▸ EXERCISE BRIEF
Restate each record exactly as it was written.

▸ RECORD SET
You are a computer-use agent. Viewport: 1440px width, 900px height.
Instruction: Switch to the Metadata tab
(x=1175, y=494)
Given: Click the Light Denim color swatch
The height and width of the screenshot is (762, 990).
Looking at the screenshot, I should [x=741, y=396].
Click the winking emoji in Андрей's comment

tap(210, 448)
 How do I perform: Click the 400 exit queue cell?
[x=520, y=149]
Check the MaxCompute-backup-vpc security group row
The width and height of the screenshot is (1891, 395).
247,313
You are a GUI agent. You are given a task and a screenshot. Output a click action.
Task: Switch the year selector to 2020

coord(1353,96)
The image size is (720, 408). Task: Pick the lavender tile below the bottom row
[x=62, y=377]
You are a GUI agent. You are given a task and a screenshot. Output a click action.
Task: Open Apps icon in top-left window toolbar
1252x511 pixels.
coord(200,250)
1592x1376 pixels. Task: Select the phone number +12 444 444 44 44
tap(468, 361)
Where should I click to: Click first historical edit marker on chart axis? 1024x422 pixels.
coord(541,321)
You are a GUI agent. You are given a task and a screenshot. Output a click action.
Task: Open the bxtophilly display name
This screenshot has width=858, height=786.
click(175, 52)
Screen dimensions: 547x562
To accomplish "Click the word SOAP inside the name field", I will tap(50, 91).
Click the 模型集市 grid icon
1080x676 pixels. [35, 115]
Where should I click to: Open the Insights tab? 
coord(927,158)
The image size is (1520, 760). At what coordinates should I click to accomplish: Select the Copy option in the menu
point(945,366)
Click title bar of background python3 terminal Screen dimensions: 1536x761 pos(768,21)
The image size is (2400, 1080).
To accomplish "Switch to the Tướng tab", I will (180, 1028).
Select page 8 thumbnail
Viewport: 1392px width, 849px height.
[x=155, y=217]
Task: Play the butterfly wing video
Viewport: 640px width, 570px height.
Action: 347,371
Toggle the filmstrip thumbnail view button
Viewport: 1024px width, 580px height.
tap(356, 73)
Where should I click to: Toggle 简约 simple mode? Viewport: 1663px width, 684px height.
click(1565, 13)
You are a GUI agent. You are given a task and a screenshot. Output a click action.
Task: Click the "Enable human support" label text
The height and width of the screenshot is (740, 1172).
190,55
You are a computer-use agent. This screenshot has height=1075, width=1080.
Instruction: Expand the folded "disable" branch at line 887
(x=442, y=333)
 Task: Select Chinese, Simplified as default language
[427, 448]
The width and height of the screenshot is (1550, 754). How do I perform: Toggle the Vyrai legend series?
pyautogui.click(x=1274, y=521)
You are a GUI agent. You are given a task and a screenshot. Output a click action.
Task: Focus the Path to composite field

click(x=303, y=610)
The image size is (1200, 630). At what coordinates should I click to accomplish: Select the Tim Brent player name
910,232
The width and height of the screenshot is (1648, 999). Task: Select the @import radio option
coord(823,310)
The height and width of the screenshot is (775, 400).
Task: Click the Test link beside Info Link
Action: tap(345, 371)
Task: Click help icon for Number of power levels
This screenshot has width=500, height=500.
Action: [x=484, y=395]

▸ REPLY
You are a computer-use agent. Viewport: 1440px width, 900px height.
Instruction: Switch to the Metadata tab
(x=1175, y=494)
Given: Click the Light Denim color swatch
The height and width of the screenshot is (762, 990).
Looking at the screenshot, I should [x=741, y=396].
Click the winking emoji in Андрей's comment

tap(210, 448)
 How do I perform: Click the 400 exit queue cell?
[x=520, y=149]
Check the MaxCompute-backup-vpc security group row
The width and height of the screenshot is (1891, 395).
247,313
You are a GUI agent. You are given a task and a screenshot. Output a click action.
Task: Switch the year selector to 2020

coord(1353,96)
The image size is (720, 408). Task: Pick the lavender tile below the bottom row
[x=62, y=377]
You are a GUI agent. You are given a task and a screenshot. Output a click action.
Task: Open Apps icon in top-left window toolbar
1252x511 pixels.
coord(200,250)
1592x1376 pixels. Task: Select the phone number +12 444 444 44 44
tap(468, 361)
Where should I click to: Click first historical edit marker on chart axis? 1024x422 pixels.
coord(541,321)
You are a GUI agent. You are given a task and a screenshot. Output a click action.
Task: Open the bxtophilly display name
This screenshot has width=858, height=786.
click(175, 52)
Screen dimensions: 547x562
To accomplish "Click the word SOAP inside the name field", I will tap(50, 91).
Click the 模型集市 grid icon
1080x676 pixels. [35, 115]
Where should I click to: Open the Insights tab? 
coord(927,158)
The image size is (1520, 760). At what coordinates should I click to accomplish: Select the Copy option in the menu
point(945,366)
Click title bar of background python3 terminal Screen dimensions: 1536x761 pos(768,21)
The image size is (2400, 1080).
To accomplish "Switch to the Tướng tab", I will (180, 1028).
Select page 8 thumbnail
Viewport: 1392px width, 849px height.
[x=155, y=217]
Task: Play the butterfly wing video
Viewport: 640px width, 570px height.
Action: 347,371
Toggle the filmstrip thumbnail view button
Viewport: 1024px width, 580px height.
tap(356, 73)
Where should I click to: Toggle 简约 simple mode? Viewport: 1663px width, 684px height.
click(1565, 13)
You are a GUI agent. You are given a task and a screenshot. Output a click action.
Task: Click the "Enable human support" label text
The height and width of the screenshot is (740, 1172).
190,55
You are a computer-use agent. This screenshot has height=1075, width=1080.
Instruction: Expand the folded "disable" branch at line 887
(x=442, y=333)
 Task: Select Chinese, Simplified as default language
[427, 448]
The width and height of the screenshot is (1550, 754). How do I perform: Toggle the Vyrai legend series?
pyautogui.click(x=1274, y=521)
You are a GUI agent. You are given a task and a screenshot. Output a click action.
Task: Focus the Path to composite field

click(x=303, y=610)
The image size is (1200, 630). At what coordinates should I click to accomplish: Select the Tim Brent player name
910,232
The width and height of the screenshot is (1648, 999). Task: Select the @import radio option
coord(823,310)
The height and width of the screenshot is (775, 400).
Task: Click the Test link beside Info Link
Action: tap(345, 371)
Task: Click help icon for Number of power levels
This screenshot has width=500, height=500.
Action: [x=484, y=395]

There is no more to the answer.